Described by Polestar as an “SUV Coupe,” despite its appearance more reminiscent of a raised sedan, similar to the initial all-electric offering from the brand, the Polestar 2. Notably more appealing than the 2, the 4 boasts a more defined front end, sleeker roofline, as well as distinct surfacing along its flanks. Adding to the unusual aspect of Polestar’s naming scheme: the Polestar 4’s size fittingly positions it between the Polestar 2 and the Polestar 3, defying the notion that the largest model should bear the highest digit in its name.

Encompassed within the $56,300 base price are 20-inch five-spoke wheels, a panoramic glass sunroof, 360-degree parking cameras, a power lift gate, and adaptive cruise control. The initial powertrain, dubbed the Long Range Single Motor, delivers 272 horsepower and 253 lb-ft of torque in a rear-wheel-drive configuration. Polestar asserts a 0-60 mph acceleration of 6.9 seconds and, equipped with its 102 kWh battery pack, a range approaching 300 miles. These specifications apply uniformly across all Long Range Single Motor variants, irrespective of trim level or additional packages.
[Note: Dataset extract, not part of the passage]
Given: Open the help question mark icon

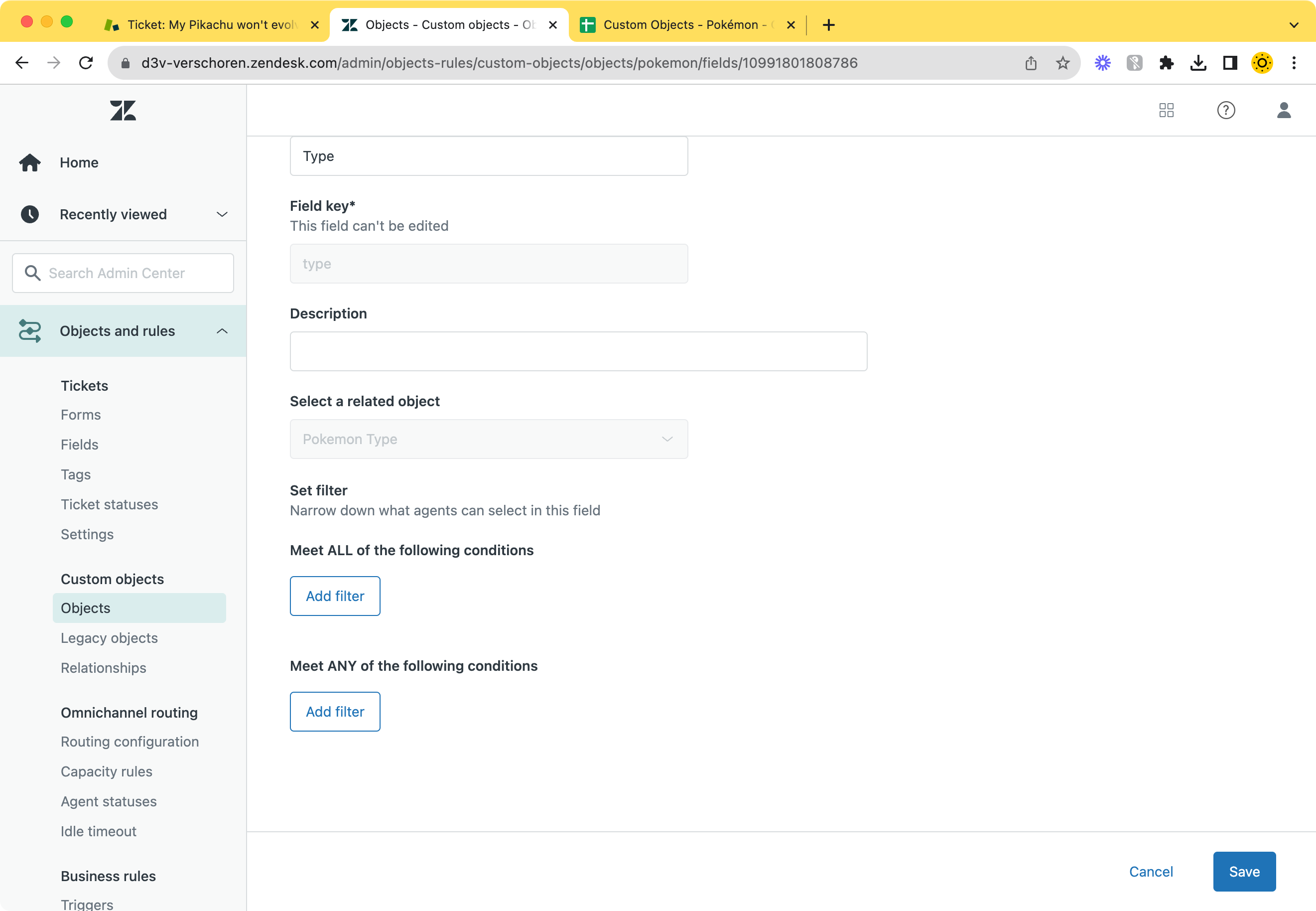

Opting for the Long Range Dual Motor introduces all-wheel drive, delivering 544 hp and 506 lb-ft of torque, thus reducing the 0-60 mph sprint to 3.7 seconds. However, the range diminishes to 270 miles. Remarkably, these specs remain consistent across all packages and trims. The optional Performance Pack doesn’t focus on enhancing on-road performance but rather involves 22-inch forged wheels, Brembo brakes with gold calipers, and high-performance tires. Interestingly, Polestar indicates that range remains unaffected, even with the presence of larger wheels and enhanced grip. All Polestar 4 variants come equipped with 200 kW DC fast charging.

For those curious about the rear window scenario, Polestar asserts that its omission facilitates an “extended panoramic roof,” creating a “spacious passenger environment.” A high-definition camera will now play the former role of the traditional glass, hopefully devoid of any software glitches.

All in all, the Polestar 4 stands out as an elegantly designed vehicle and potentially the most visually appealing model within the brand’s current lineup, despite its enigmatic rear devoid of a window. Priced similarly to the BMW i4, it notably surpasses the Tesla Model 3, Hyundai Ioniq 6, and its sibling, the Polestar 2, in terms of cost without glaringly superior range or performance advantages, if any. Perhaps its aesthetic charm and streamlined profile will sufficiently justify its price to consumers. Production of this crossover is slated to commence in April, with initial deliveries planned for the fourth quarter of this year.